## OPDRACHTEN:
1: Verwissel in de recensie, in het stuk van "Op het podium" tot en met "dan het andere.", het woord "grijswitte" voor "zwarte" en geef dat stuk zo opnieuw weer.
2: Kloppen deze beweringen volgens de recensie: (a) de drie panelen zijn even hoog, (b) Thea Djordjadze is een Georgische kunstenares, (c) alle drie panelen staan frontaal naar het publiek gericht? Antwoord telkens met ja of nee en citeer de woorden uit de recensie die de doorslag geven.

## BRONTEKST:
■ ■ ■ ■ ■
Dans / Muziektheater / Performance

First Memory Noé Soulier / Thea Djordjadze / Karl Naegelen

Herkansing van de avant-garde

‘First memory’ heeft zijn naam niet gestolen. Dit ‘gesamtkunstwerk’ volgt op het eerste gezicht de klassieke formule van Merce Cunningham: zet drie autonome werken -muziek, beweging, beeld- koud naast elkaar en er ontstaat er een ongekende ervaring. Toch komen choreograaf Noé Soulier, beeldend kunstenares Thea Djordjadze en componist Karl Naegelen ergens helemaal anders uit. Ze boren de zintuiglijke laag aan achter die abstracte procedure aan. Zo verbeelden ze het moment dat je voor het eerst licht, beweging, aanraking, klank ervaarde. Zo brengen ze je bewustzijn terug in beweging.

Uitgelicht door Pieter T’Jonck
First Memory
Pieter T’Jonck La Raffinerie, Molenbeek, in het kader van Kunstenfestivaldesarts meer info download PDF
22 mei 2022

Op het podium staan drie meer dan manshoge grijswitte panelen. Het is een werk van de Georgische kunstenares Thea Djordjadze. Ze verschillen behoorlijk in lengte, zes, vier en een halve en drie meter ongeveer, maar ze zijn wel net even hoog. Toch lijkt dat aanvankelijk niet zo. de twee linkse, langere panelen staan frontaal naar het publiek gericht, maar met een grote tussenafstand, één staat dwars erop. Dat creëert een bedrieglijk perspectief, dat het ene paneel hoger doet lijken dan het andere.
■ ■ ■ ■ ■
## AANGELEVERD MATERIAAL:
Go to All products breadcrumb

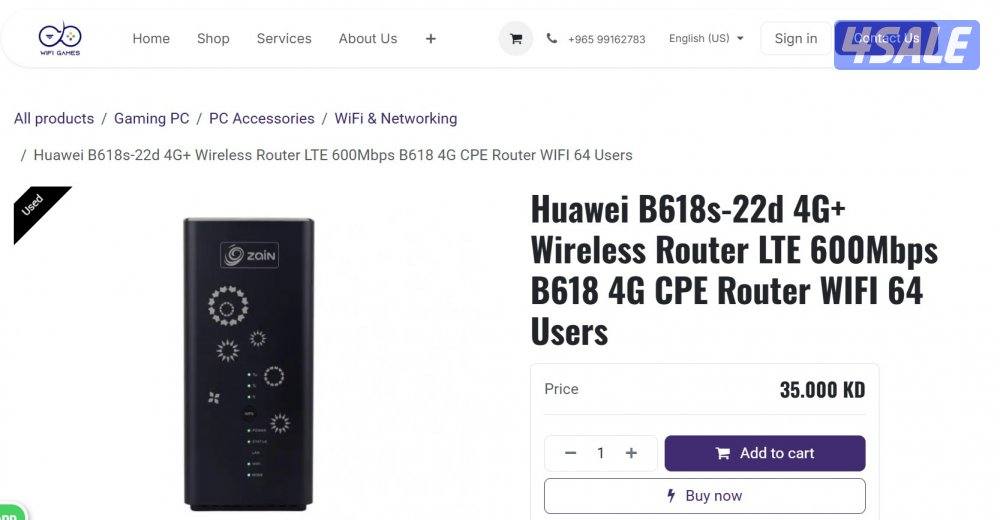pyautogui.click(x=54, y=119)
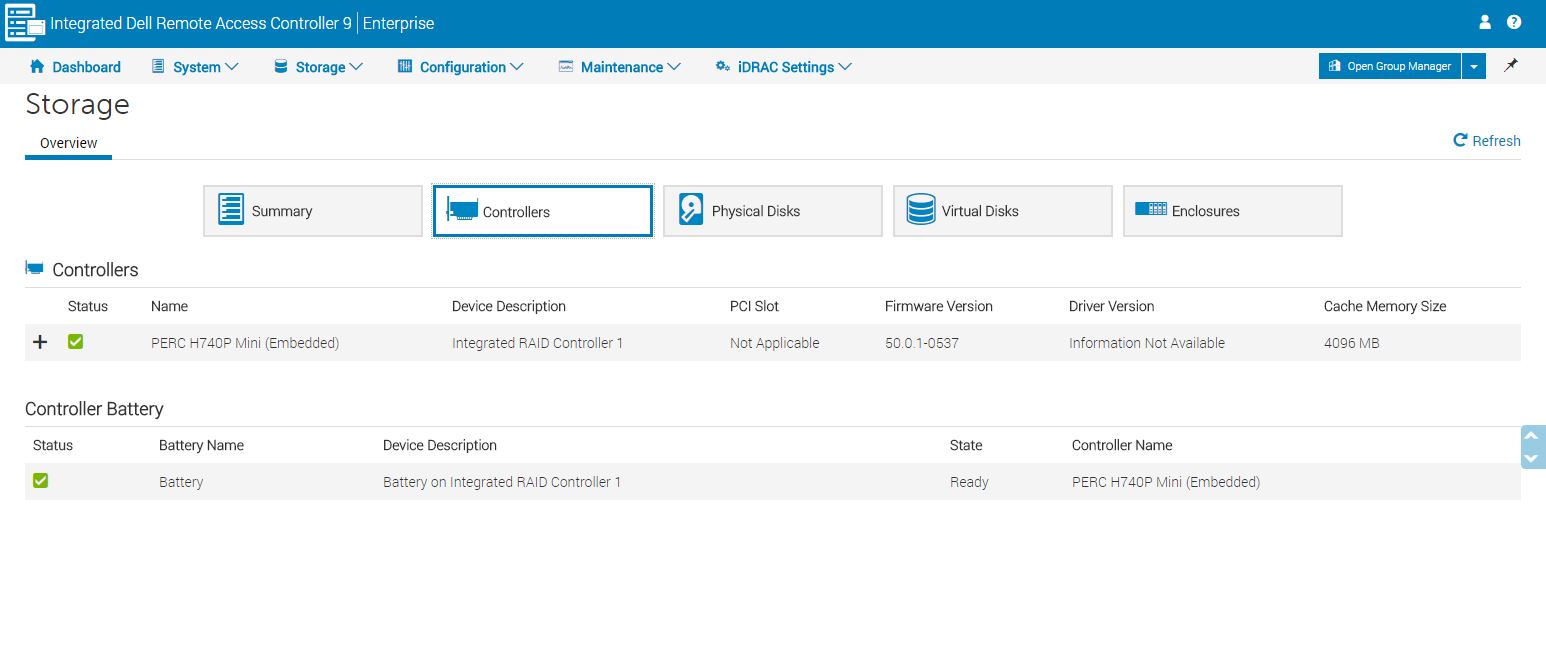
■ ■ ■ ■ ■
## UITKOMSTEN OEFENING:
1:
Op het podium staan drie meer dan manshoge zwarte panelen. Het is een werk van de Georgische kunstenares Thea Djordjadze. Ze verschillen behoorlijk in lengte, zes, vier en een halve en drie meter ongeveer, maar ze zijn wel net even hoog. Toch lijkt dat aanvankelijk niet zo. de twee linkse, langere panelen staan frontaal naar het publiek gericht, maar met een grote tussenafstand, één staat dwars erop. Dat creëert een bedrieglijk perspectief, dat het ene paneel hoger doet lijken dan het andere.

2:
(a) Ja: "maar ze zijn wel net even hoog"
(b) Ja: "Het is een werk van de Georgische kunstenares Thea Djordjadze."
(c) Nee: "één staat dwars erop"